- [The data]
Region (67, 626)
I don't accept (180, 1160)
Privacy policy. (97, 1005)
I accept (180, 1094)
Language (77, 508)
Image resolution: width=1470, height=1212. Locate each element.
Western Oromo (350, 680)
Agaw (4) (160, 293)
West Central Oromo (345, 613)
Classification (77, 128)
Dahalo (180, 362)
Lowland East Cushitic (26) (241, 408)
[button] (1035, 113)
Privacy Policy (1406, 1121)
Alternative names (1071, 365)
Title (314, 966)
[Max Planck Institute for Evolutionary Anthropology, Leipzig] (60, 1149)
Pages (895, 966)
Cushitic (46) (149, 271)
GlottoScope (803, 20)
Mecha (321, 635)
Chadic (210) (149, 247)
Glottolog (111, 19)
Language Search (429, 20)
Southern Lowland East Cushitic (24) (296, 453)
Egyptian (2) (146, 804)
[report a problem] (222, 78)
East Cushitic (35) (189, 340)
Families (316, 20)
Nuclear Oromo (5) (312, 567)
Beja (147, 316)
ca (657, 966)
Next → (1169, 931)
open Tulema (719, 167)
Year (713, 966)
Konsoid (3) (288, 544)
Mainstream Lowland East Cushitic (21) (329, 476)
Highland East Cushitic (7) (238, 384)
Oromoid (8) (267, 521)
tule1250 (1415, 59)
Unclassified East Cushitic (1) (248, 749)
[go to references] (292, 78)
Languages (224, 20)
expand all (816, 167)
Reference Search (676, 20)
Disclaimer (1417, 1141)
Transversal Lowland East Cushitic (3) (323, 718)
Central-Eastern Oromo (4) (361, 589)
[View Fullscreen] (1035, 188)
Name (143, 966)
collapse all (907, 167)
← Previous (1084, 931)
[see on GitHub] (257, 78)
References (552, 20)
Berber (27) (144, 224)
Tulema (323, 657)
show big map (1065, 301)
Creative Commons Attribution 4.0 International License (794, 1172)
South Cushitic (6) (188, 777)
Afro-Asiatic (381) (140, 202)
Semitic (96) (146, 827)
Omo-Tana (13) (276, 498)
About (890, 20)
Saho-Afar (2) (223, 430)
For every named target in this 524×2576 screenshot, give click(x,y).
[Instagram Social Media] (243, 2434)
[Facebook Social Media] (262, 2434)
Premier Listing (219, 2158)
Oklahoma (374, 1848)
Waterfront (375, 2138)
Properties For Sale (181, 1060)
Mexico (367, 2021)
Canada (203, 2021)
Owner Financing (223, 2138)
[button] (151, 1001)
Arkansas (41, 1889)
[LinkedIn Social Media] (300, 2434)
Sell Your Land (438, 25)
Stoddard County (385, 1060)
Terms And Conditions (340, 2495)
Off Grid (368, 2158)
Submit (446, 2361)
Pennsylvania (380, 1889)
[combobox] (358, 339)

- [Work required]
What is the number of lines in the listing that contain "Media"? State it and nothing more.

- [Solution below]
3